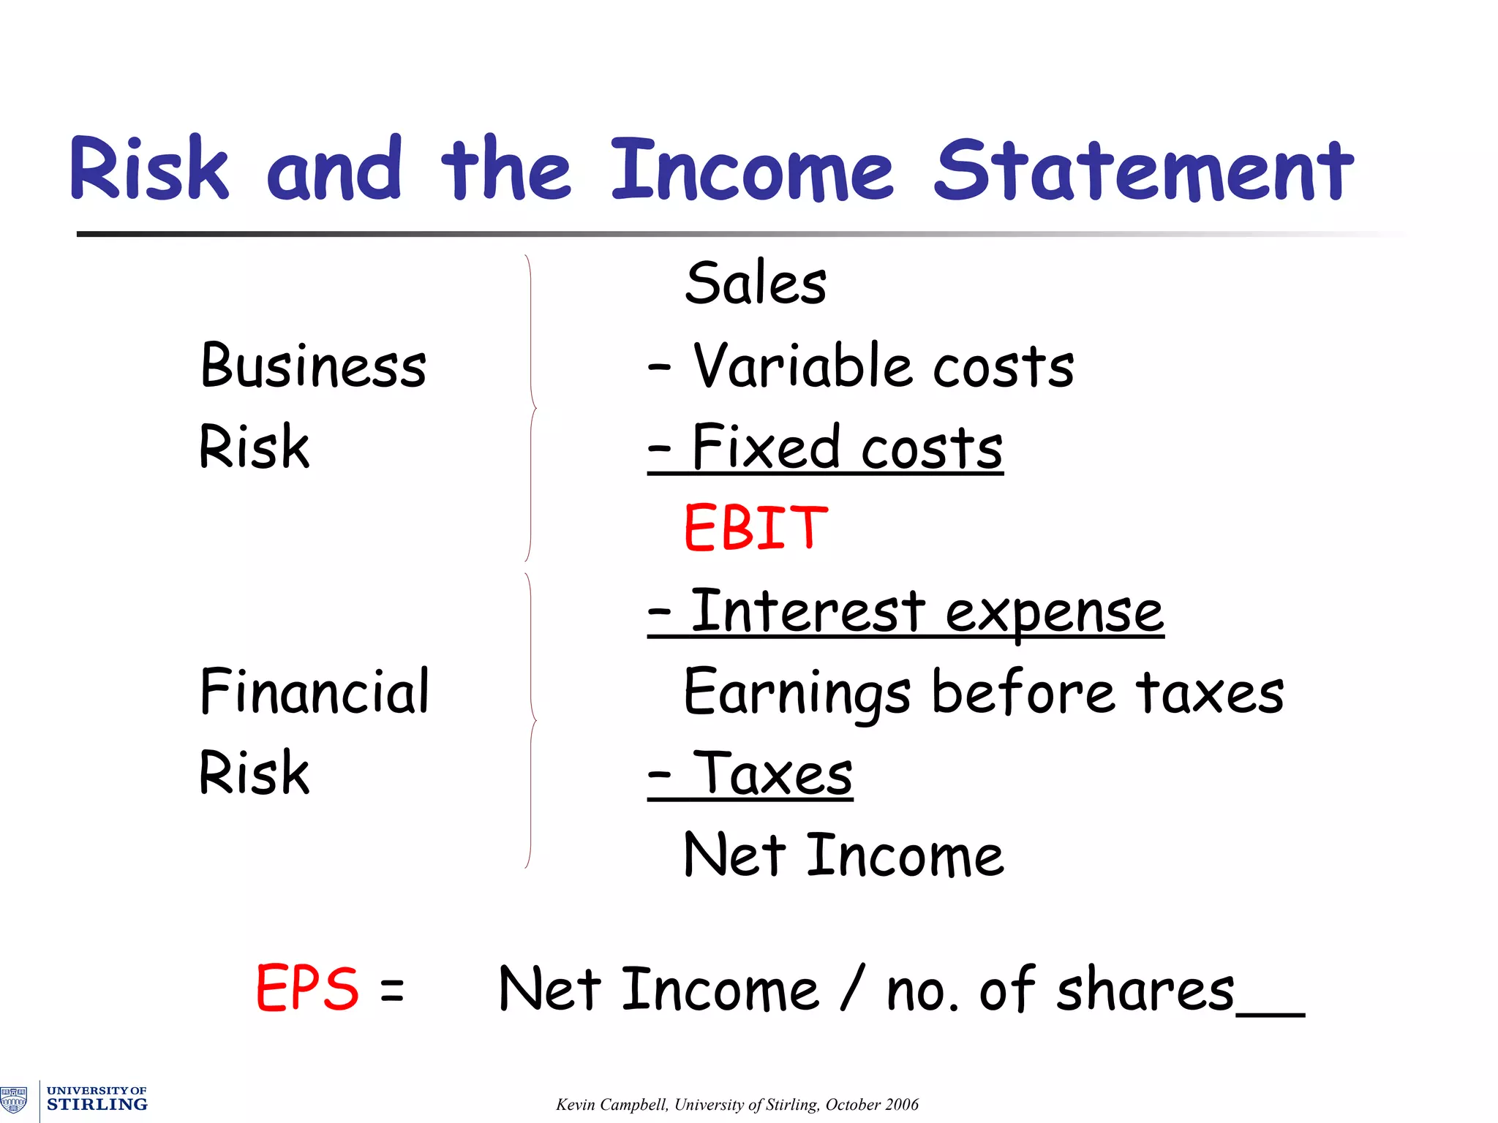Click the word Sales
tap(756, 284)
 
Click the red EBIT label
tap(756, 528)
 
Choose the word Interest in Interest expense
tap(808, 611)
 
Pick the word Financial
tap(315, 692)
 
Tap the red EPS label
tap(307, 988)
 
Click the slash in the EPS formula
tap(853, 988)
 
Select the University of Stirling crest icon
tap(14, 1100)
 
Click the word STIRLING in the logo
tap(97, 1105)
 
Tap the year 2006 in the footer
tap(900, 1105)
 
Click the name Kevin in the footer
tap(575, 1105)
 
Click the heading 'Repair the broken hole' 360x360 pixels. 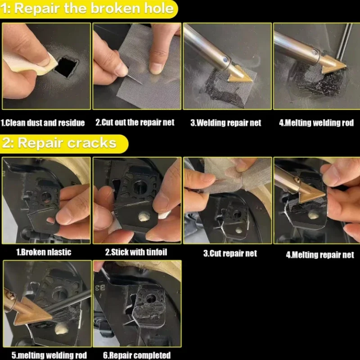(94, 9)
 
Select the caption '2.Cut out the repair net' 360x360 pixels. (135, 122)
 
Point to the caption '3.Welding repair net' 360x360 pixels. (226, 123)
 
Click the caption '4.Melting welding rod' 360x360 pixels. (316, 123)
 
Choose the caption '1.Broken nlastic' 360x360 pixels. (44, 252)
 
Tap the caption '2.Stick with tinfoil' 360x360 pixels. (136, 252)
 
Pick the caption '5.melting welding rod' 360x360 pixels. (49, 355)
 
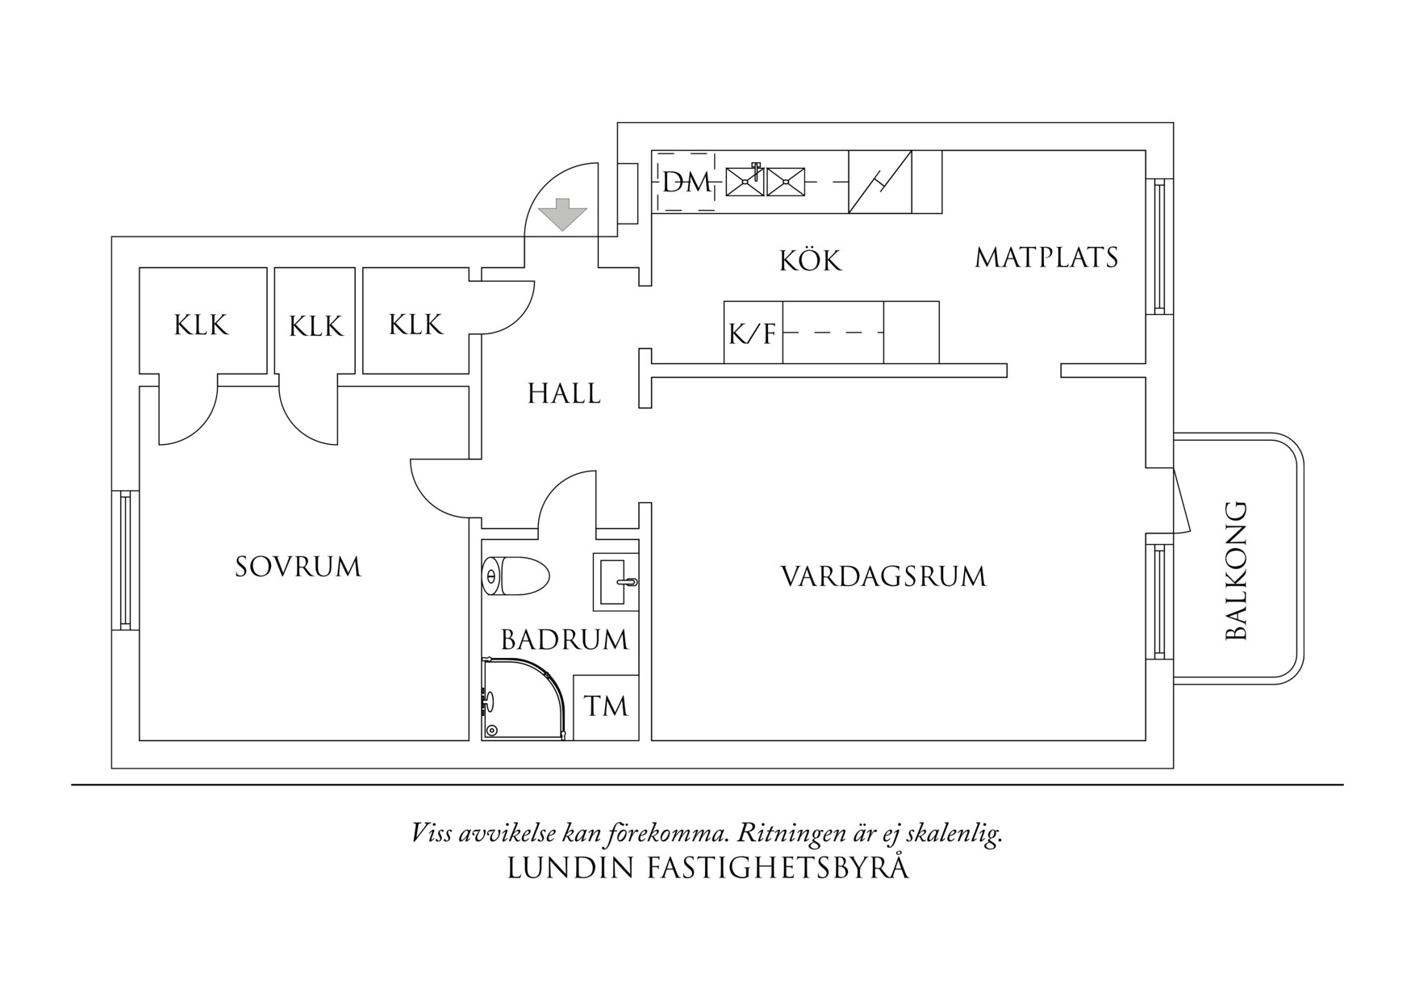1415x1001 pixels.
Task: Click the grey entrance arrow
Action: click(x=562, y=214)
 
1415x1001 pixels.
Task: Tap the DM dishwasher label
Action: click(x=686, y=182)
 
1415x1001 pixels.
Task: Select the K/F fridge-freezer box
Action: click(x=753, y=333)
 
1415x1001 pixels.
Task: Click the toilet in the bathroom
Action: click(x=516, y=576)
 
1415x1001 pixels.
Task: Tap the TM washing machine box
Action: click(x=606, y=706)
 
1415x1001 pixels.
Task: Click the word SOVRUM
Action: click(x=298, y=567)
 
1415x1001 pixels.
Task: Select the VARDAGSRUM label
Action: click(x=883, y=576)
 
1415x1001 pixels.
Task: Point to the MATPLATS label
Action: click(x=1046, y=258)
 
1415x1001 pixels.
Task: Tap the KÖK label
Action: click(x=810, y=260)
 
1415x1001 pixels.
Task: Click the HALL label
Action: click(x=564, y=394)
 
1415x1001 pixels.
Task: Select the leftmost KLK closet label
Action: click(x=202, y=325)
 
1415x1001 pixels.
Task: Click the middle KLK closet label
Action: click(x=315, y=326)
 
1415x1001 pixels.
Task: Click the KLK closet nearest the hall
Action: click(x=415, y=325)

|---|

To do: Repeat the entries word for word, starting with the line containing "Pick the caption" and going on through the line containing "Action: click(x=606, y=706)", both included. Leave the pictures out.

Response to the exercise:
Pick the caption '5.melting welding rod' 360x360 pixels. (49, 355)
 
1415x1001 pixels.
Task: Click the grey entrance arrow
Action: click(x=562, y=214)
 
1415x1001 pixels.
Task: Tap the DM dishwasher label
Action: click(x=686, y=182)
 
1415x1001 pixels.
Task: Select the K/F fridge-freezer box
Action: click(x=753, y=333)
 
1415x1001 pixels.
Task: Click the toilet in the bathroom
Action: click(x=516, y=576)
 
1415x1001 pixels.
Task: Tap the TM washing machine box
Action: click(x=606, y=706)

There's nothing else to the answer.